// CLUBIC — MOBILE & WEB
Non, vous ne devriez pas faire ces quiz sur Facebook
Vous continuez à aller sur Facebook pendant votre pause déjeuner ? Attention à ces petits jeux qui circulent. Derrière leur apparence ludique, ils collectent précisément les informations que les banques utilisent pour vérifier votre identité à distance.
Yegor Sak, fondateur du service VPN Windscribe, a expliqué ce mécanisme dans une interview accordée à TechRadar. Selon lui, ces quiz, en apparence anodins, fonctionnent en réalité comme des formulaires de collecte ciblée, capables de contourner les systèmes de sécurité bancaires sans recourir au moindre logiciel malveillant.
Qui n'a jamais oublié un mot de passe et tenté de récupérer un compte en ligne en répondant à des questions de sécurité remplies à la va-vite des années plus tôt ? Nom de jeune fille de la mère, nom du premier animal, nom de la rue de son enfance… ces quiz les collectent une par une, sous couvert de jeu. Un format qui demande votre "nom de scène" en combinant premier animal et nom de votre mère n'est pas un divertissement. C'est un formulaire de réinitialisation de compte déguisé.

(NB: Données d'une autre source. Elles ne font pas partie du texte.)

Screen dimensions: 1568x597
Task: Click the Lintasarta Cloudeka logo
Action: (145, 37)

"Si un inconnu vous abordait dans la rue pour vous demander le nom de jeune fille de votre mère, votre premier animal et la rue où vous avez grandi, vous lui tourneriez le dos. Enrobez ces mêmes questions dans un quiz sur les personnages de sitcom des années 90, et les gens tapent les réponses dans une base de données appartenant à quelqu'un qu'ils ne rencontreront jamais."

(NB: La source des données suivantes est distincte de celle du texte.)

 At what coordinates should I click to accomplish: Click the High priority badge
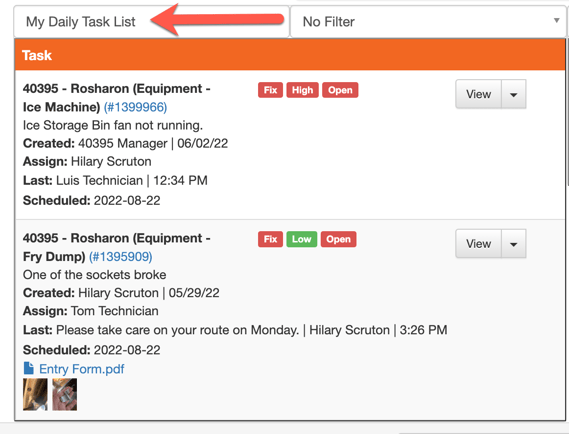point(302,90)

La mécanique repose uniquement sur la psychologie : posée directement, la question met les gens sur leurs gardes. Habillée en jeu, elle ne provoque aucune méfiance.
La menace n'est pas nouvelle, loin de là, mais elle reste encore bien active. Déjà en 2020, une enquête du bureau du commissaire britannique à l'information (ICO) confirmait que des applications de type quiz avaient collecté les données de dizaines de millions d'utilisateurs sans qu'ils en soient informés. La Federal Trade Commission américaine avait d'ailleurs donné l'alerte en 2023 en affirmant précisément que les réponses collectées servent à déclencher des réinitialisations de mots de passe et à vider des comptes bancaires.
Si vous avez déjà perdu votre temps sur l'un de ces "jeux", le fondateur de Windscribe estime que la meilleure chose à faire est de se connecter à ses comptes en ligne puis de remplacer les vraies réponses par des chaînes fictives sans lien avec sa vie réelle. Ces réponses doivent ensuite être conservées dans un gestionnaire de mots de passe, comme n'importe quel identifiant. "Les données sont parties. La seule chose qui reste à faire, c'est de changer vos questions/réponses de sécurité partout, et de ne plus utiliser de questions dont les réponses existent sur Internet", conclut-il. Encore à l'heure actuelle, beaucoup de services en ligne maintiennent ces méthodes de vérification malgré leurs failles. Pourtant, des alternatives biométriques ou matérielles existent depuis plusieurs années.